>>>>

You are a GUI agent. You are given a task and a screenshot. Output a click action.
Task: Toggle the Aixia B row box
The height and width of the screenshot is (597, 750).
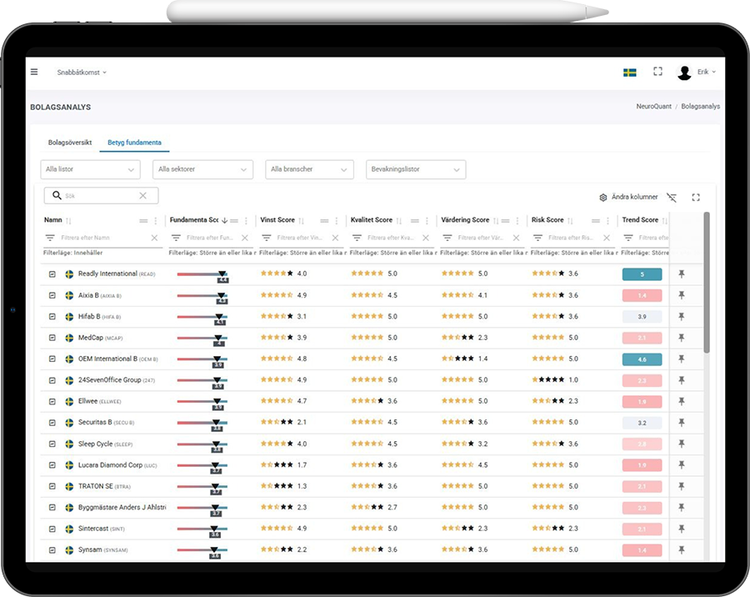click(52, 295)
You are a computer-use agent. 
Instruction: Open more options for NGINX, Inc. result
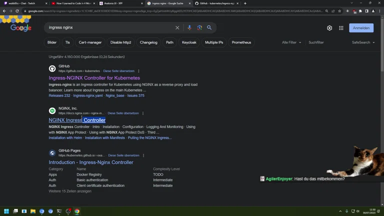(143, 114)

<<<<

## Work to complete
Please rewrite the rows above with "screenshot" changed to "screen capture" everywhere and nothing else altered. Leave the pictures out.

## Expected answer
You are a GUI agent. You are given a task and a screen capture. Output a click action.
Task: Toggle the Aixia B row box
The height and width of the screen capture is (597, 750).
click(52, 295)
You are a computer-use agent. 
Instruction: Open more options for NGINX, Inc. result
(143, 114)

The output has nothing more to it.